__DOCUMENT EXCERPT__:
════
- Also known as: Cuebeatz; Cue Beats;
- Born: 15 March 1991 (age 35) Sindelfingen, Germany
- Genres: Hip hop; trap;
- Occupations: Record producers; songwriters;
- Instruments: Steinberg Cubase; Maschine;
- Years active: 2008–present
- Labels: UMPG; Sony/ATV (former); BMI;
- Members: Kevin Gomringer; Tim Gomringer;

= Cubeatz =

German hip hop production and songwriting duo

Cubeatz (sometimes stylized as CuBeatz) are a German hip hop production and songwriting duo from Hildrizhausen, consisting of twin brothers Kevin and Tim Gomringer. Originally embarking on their careers within German hip hop in 2008, they have since expanded and have been credited on releases for international hip hop artists such as Drake, Future, Gucci Mane, 21 Savage, Lil Uzi Vert, and Travis Scott, among others. Cubeatz are sample producers, who create loops, melodies and kits for the purpose of being sampled by other producers to utilize in a final beat.

== Early life ==
Kevin and Tim Gomringer were born as twin brothers on 15 March 1991 in Sindelfingen. They grew up in nearby Hildrizhausen, what Kevin described as a "forest village", where, for them, it was "rainy" and "lonely", which led them to build their craft, or, as Kevin says, "fantasy in their minds".

Their parents had a radio receiver and a CD player, with various "classic" records by Björk, U2, Michael Jackson, and more, which further helped them as inspiration to start making music. They started making beats with the DAW software Cubase, which led them to making their stage name "Cubeatz". In the late 2000s, they started putting their beats on YouTube.

Both brothers completed apprenticeships as merchants in wholesale and foreign trade and subsequently studied music at a private university in Stuttgart.

== Career ==
=== German hip hop ===
In 2008, they earned their first record with German rapper Vega. During this time, Cubeatz relied strongly on unlicensed samples, a practice they later said was only possible due to their produced songs staying relatively unnoticed at the time. They began producing for more rappers in Germany, such as Fard and PA Sports. Through Fard, they were connected with Haftbefehl, one of the bigger names in German hip hop at the time, producing the song "An alle Bloxx" on his 2012 album Kanackiş. They garnered attention in the German gangsta rap scene and began producing beats for other German rappers such as Summer Cem, KC Rebell or Farid Bang, eventually signing a publishing deal with Sony Music Publishing in Germany.
════
__REQUIRED TASKS__:
1/ In the Cubeatz article, which music software did the brothers first use to make beats, the software that also inspired their stage name?
2/ Decide whether each statement agrees with the Cubeatz article, answering yes or no and quoting the words of the article that settle it: (a) Kevin and Tim Gomringer were born in Hildrizhausen. (b) The duo earned their first record in 2008 with the rapper Vega. (c) The duo eventually signed a publishing deal with Sony Music Publishing in Germany.
3/ Carry the Cubeatz article forward from its final sentence, keeping its tone.

__DATASET__:
════
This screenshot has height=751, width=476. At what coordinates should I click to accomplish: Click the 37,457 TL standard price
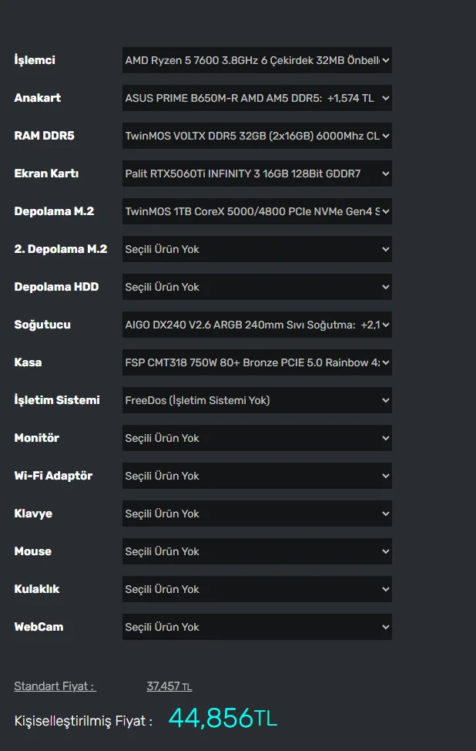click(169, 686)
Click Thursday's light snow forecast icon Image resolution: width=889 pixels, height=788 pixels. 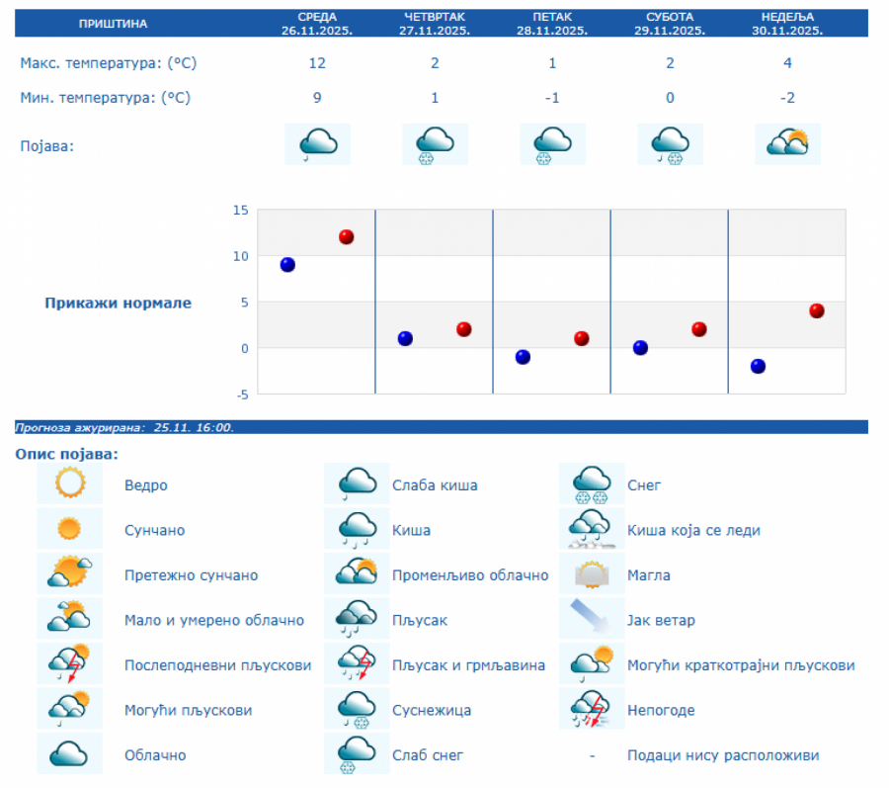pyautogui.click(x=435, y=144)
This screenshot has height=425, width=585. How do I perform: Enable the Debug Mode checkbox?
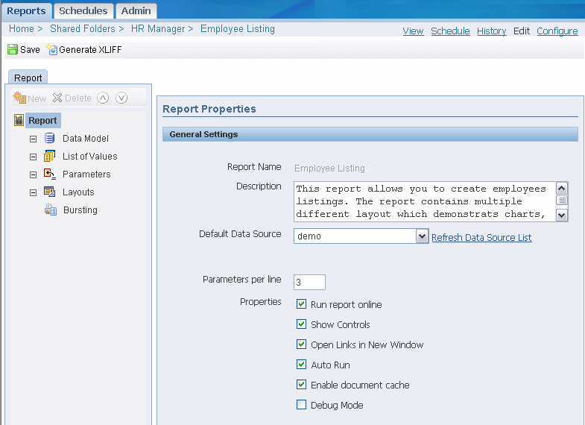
════
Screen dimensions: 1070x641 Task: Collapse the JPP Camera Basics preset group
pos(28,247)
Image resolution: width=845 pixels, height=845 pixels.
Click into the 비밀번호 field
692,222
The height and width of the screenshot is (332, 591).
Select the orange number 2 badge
════
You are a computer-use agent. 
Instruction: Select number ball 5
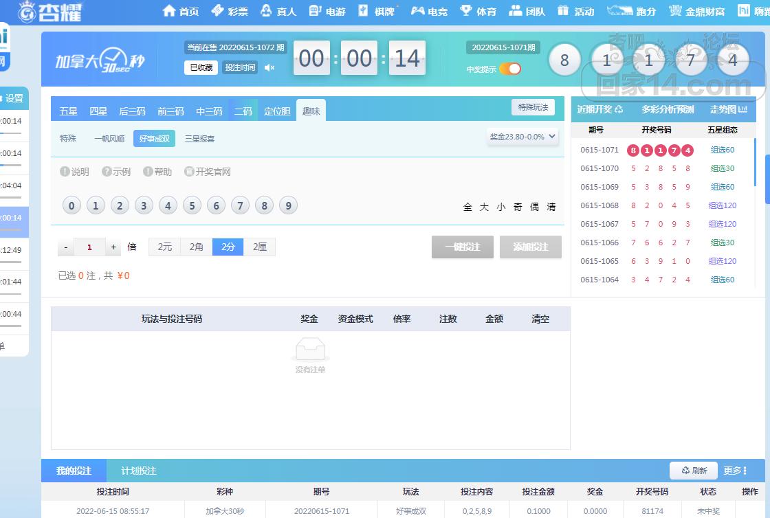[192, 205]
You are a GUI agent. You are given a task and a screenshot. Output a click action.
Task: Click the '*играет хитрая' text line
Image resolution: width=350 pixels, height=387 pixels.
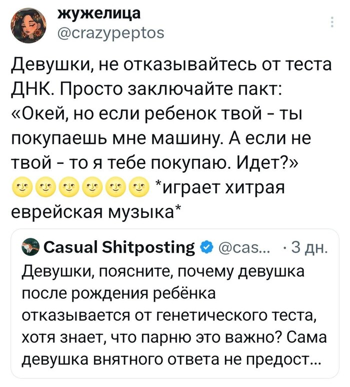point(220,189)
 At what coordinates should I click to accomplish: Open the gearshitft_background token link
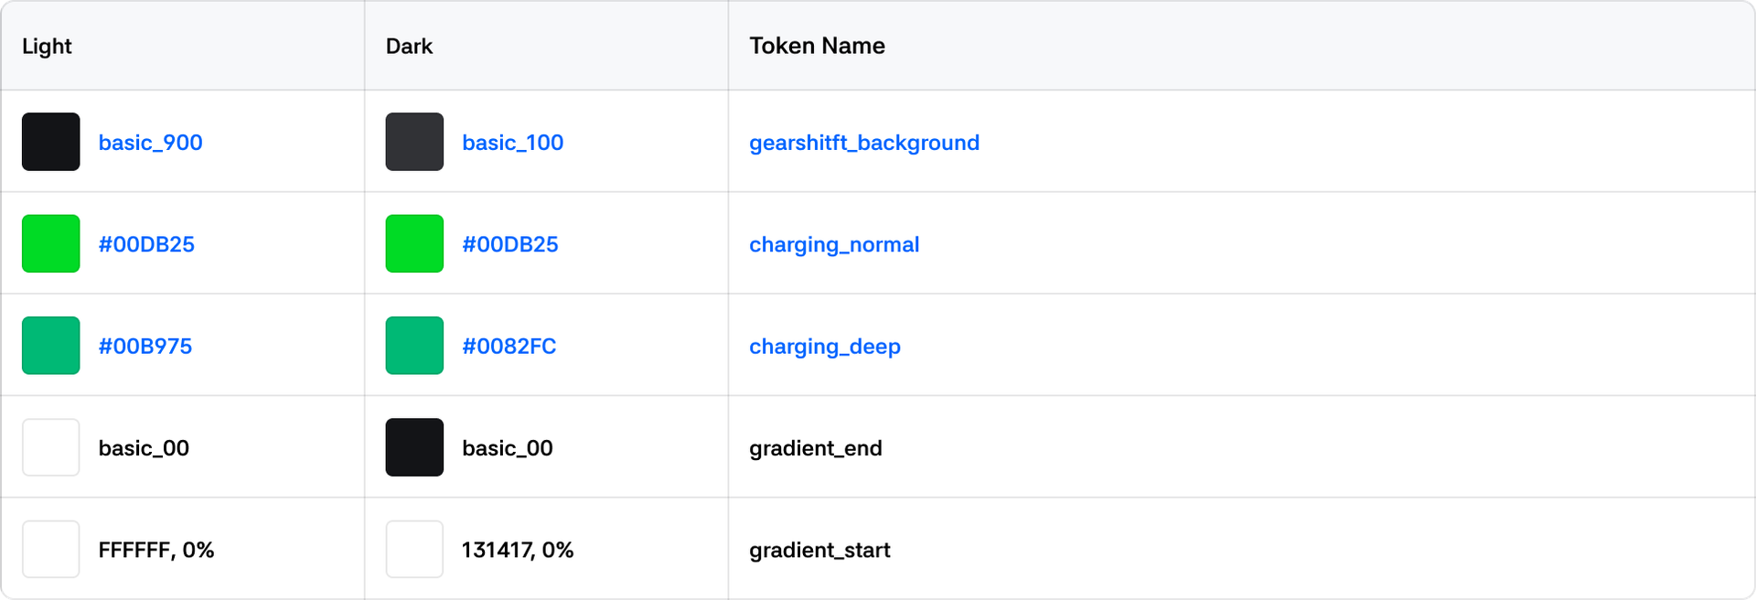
════
__ANSWER SET__:
1/ They used the DAW software Cubase.

2/
(a) No: "born as twin brothers on 15 March 1991 in Sindelfingen"
(b) Yes: "In 2008, they earned their first record with German rapper Vega."
(c) Yes: "eventually signing a publishing deal with Sony Music Publishing in Germany"

3/
As their popularity grew, Cubeatz changed their production process to omit the use of samples and began playing all melodies by themselves. In a 2014 interview, they said they tried to position themselves more as "producers" instead of "beatmakers": "We used to finish the beats at home and then send out packages of five or six instrumentals. Today we take care of the complete production of an album."

=== International hip hop ===
In late 2014, a "friend" of them sent a composition of theirs to American record producer Vinylz, which, in mid-2015, evolved into the song "R.I.C.O." by rapper Meek Mill featuring Canadian rapper Drake, with additional production by American record producer Allen Ritter. Cubeatz explained that the R.I.C.O. placement opened multiple doors for them, such as being connected with American record producer Cardo, with whom they ended up working on multiple songs. Since then, they were able to send their "original samples" off to other major record producers such as Metro Boomin, Boi-1da, Tay Keith, Murda Beatz, and much more, gaining momentum in US hip hop production and garnering a lot of high-profile collaborations with Drake, Travis Scott, Future, 21 Savage, and Don Toliver, among others. Since 2014, their work mostly consists of composing their own melodies that they send off to be sampled by other producers.

In 2016, Cubeatz co-produced charting hits such as "Summer Sixteen" by Drake, "That Part" by Schoolboy Q featuring Kanye West, "No Shopping" by French Montana featuring Drake, "No Heart" by 21 Savage and Metro Boomin.

In 2017, they co-produced high charting singles such as "Tunnel Vision" by Kodak Black, "No Frauds" by Nicki Minaj, Drake and Lil Wayne and "MotorSport" by Migos, Nicki Minaj and Cardi B, and "A Ghetto Christmas Carol" by XXXTentacion.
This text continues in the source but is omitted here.